PROVIDED RECORDS:
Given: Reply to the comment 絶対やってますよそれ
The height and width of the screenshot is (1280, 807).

--

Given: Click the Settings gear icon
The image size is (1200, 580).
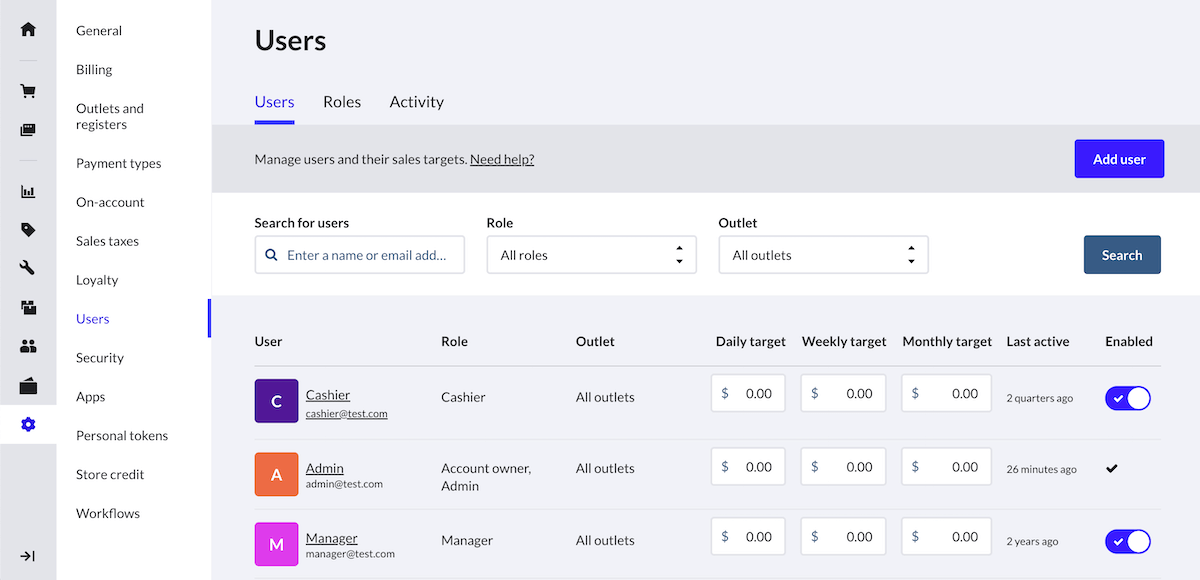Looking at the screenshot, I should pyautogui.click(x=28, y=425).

WHAT IS REQUIRED: Search the data for "Given". Copy every line that has it.

EXERCISE RESULT:
Given: Reply to the comment 絶対やってますよそれ
Given: Click the Settings gear icon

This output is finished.